Available data:
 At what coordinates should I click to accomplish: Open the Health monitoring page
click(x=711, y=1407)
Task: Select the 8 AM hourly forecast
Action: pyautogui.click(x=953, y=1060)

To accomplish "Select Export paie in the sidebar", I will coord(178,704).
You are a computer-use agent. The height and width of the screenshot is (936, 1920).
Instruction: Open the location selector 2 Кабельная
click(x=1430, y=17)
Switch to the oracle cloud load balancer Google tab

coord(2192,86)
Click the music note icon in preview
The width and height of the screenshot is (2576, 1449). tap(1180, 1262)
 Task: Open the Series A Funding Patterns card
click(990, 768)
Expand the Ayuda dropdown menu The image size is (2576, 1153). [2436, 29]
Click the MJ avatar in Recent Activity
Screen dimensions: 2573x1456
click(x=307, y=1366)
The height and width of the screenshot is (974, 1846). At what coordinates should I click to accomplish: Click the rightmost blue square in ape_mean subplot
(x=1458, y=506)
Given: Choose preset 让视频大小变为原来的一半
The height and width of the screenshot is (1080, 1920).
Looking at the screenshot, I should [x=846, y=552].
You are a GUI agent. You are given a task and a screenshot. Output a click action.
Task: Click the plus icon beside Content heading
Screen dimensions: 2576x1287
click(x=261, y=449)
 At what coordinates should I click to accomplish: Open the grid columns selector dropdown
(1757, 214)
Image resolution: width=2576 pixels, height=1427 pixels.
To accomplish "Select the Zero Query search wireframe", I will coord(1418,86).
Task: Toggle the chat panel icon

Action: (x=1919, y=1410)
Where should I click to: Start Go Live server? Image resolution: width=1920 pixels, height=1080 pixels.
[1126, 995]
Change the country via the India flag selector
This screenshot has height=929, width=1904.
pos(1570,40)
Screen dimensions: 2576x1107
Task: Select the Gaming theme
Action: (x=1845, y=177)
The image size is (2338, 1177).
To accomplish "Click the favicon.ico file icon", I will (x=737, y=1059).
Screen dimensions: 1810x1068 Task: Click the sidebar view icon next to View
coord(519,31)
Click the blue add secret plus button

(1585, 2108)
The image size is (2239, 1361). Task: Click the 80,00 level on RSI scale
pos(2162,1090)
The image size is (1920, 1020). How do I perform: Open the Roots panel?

Brief: Each line in the records that carries "agent" must be copied out.

Answer:
You are a computer-use agent. The height and width of the screenshot is (936, 1920).
You are a GUI agent. You are given a task and a screenshot. Output a click action.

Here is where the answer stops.